What a ceasefire is — and what it is not
A ceasefire is an agreement, formal or tacit, by which parties to an armed conflict suspend offensive operations. It is not a peace treaty, does not resolve underlying disputes, and requires monitoring mechanisms to have any durability. In the Middle Eastern context, ceasefires have historically been temporary pauses that either consolidate into longer arrangements or collapse under renewed fire.
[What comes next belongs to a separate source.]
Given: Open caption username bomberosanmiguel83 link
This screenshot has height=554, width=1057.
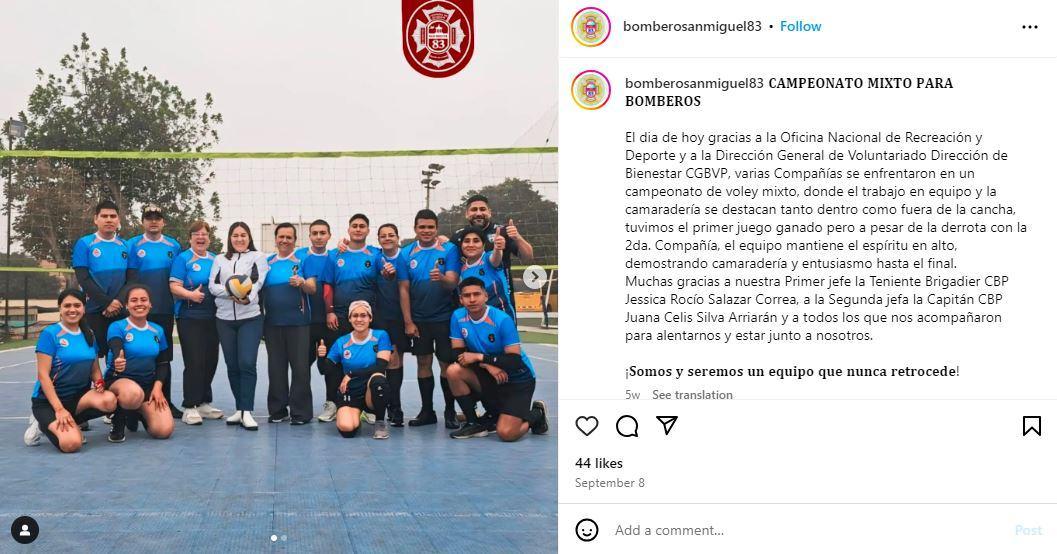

The June 2026 Israel-Lebanon ceasefire: brokered, then rejected
The Trump administration brokered a ceasefire framework between Israel and the Lebanese government that included expanded Lebanese army deployment and a halt to Hezbollah attacks. Hezbollah's leadership rejected it publicly and emphatically. Secretary-General Hassan Nasrallah stated the organization is not committed to refraining from responding to what it calls aggression, and threatened to continue attacks at times and places of its choosing. Deputy Secretary-General Naim Qassem went further, calling the agreement "futile, humiliating, and rejected by the Lebanese people," and demanding full Israeli withdrawal and IDF operational restrictions inside Lebanon. Qassem also condemned US-brokered direct talks between Lebanese representatives and Israel as "absurd and shameful." Israel's Ambassador to the US, Yehiel Leiter, declared Hezbollah's continued rocket fire a "blatant violation" of prior understandings and signaled it justified a strike on Hezbollah's Beirut headquarters — though no such strike had materialized as of the time of reporting.
Gaza: parallel maximalism
On the Gaza front, Hamas official Osama Hamdan stated the organization is committed solely to a complete cessation of hostilities, a full ceasefire, and total Israeli withdrawal — conditions Israel has not accepted. Asharq Al-Awsat reported that Hamas sources indicated the group was weighing a temporary suspension of ceasefire negotiations, citing Israel's conduct in Gaza.
Israeli deterrence under scrutiny
Rocket fire on northern communities continued during the ceasefire period, prompting domestic criticism. Commentators noted that Netanyahu had previously declared attacks on Israeli cities would trigger strikes on Beirut — a threshold that appeared to go unenforced, raising questions about deterrence credibility.